* _Passage given_

----------------

TrangDuLam/TEDIUM_AHG

A Speech recognition baseline model base on Kaldi toolkit and Tedlium dataset

ShellMIT

TED-LIUM AHG Speech Recognition Baseline

Introduction

A Kaldi baseline model adapted to personal/non-clustering machines.

Version Released

s5_r1
1. Revised from original egs/tedlium/s5_r1 script
2. Using updated Kaldi library
s5_r2
1. A tutorial example for undergraduate students
2. Based on AISHELL-1 framework
3. Using TED-LIUM 1 corpus

TODO

To enable GPU exclusive mode via command "sudo nvidia-smi -c 3"
Type "screen" in command prompt to enter background process
cd s5_r2
Configure the variable exactDataDir in path.sh (The desired dataset location)

----------------

* _Provided data_

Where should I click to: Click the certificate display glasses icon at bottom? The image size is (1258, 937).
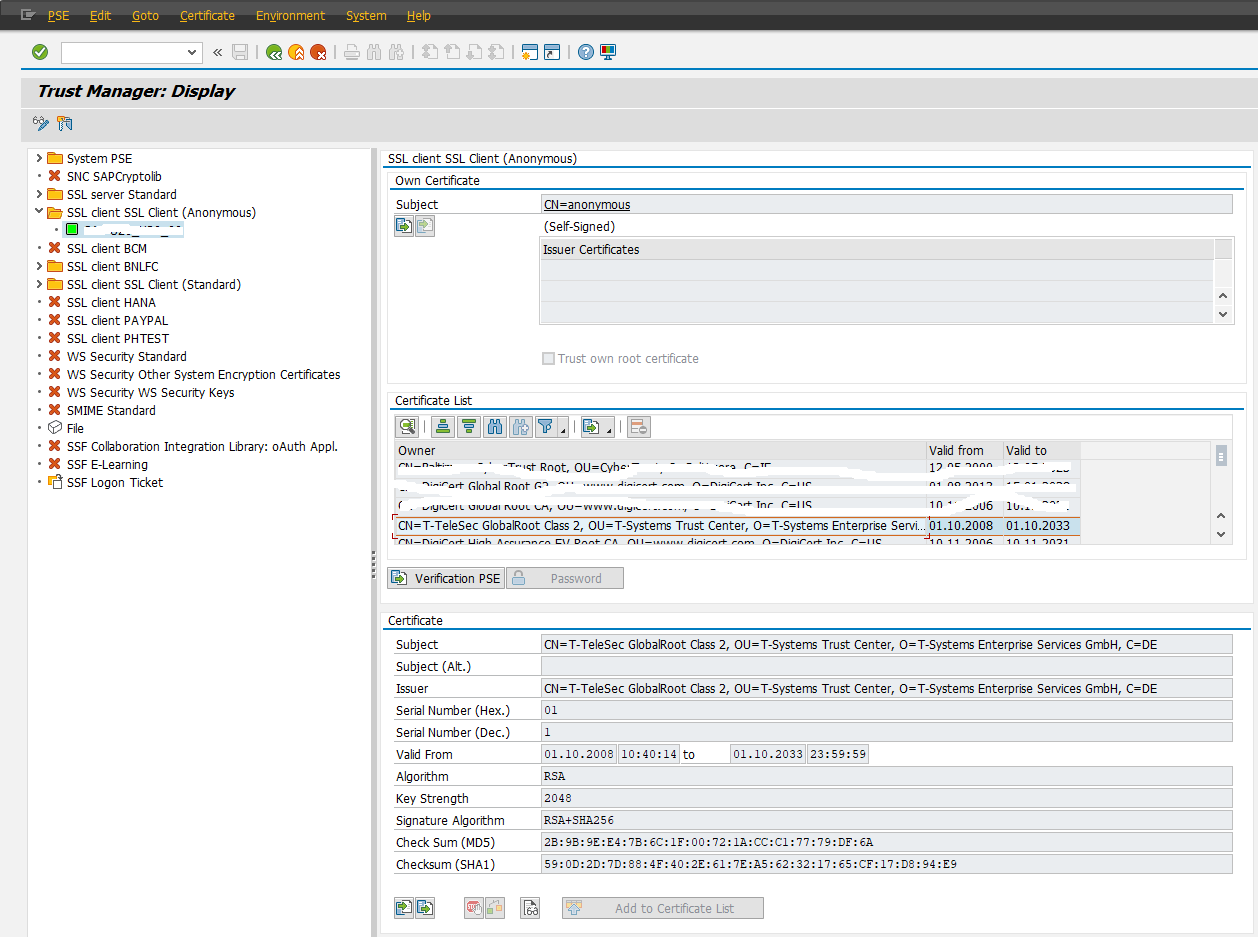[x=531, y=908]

----------------

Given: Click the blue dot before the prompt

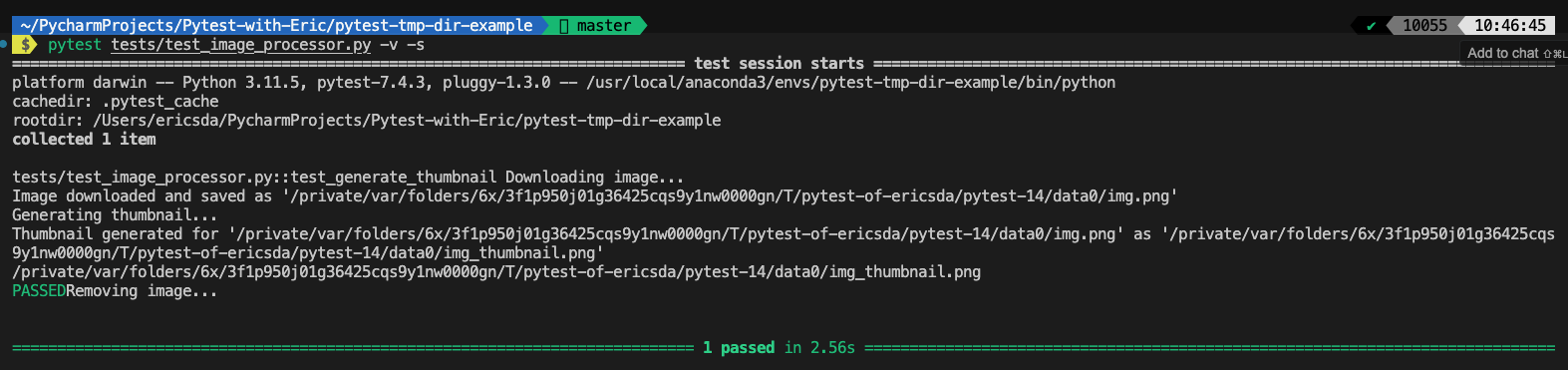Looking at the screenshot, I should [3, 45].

----------------

* _What this task involves_
Extend the TED-LIUM speech recognition baseline page, picking up after its final setup step about path.sh. You can set the material aside; it isn't needed here.

* _Response to the task_
bash run.sh

Learning Objectives

These are several hints for you to prepare your in-lab meeting presentation.

Basic
1. Which type of features are used?
2. Overall model building flow (To explain each step)
3. Arguments of each line of code (file I/O)
4. How to decode other wave files
5. How to know the overall performance
Intermediate
1. To visualize features (MFCC files, ivectors)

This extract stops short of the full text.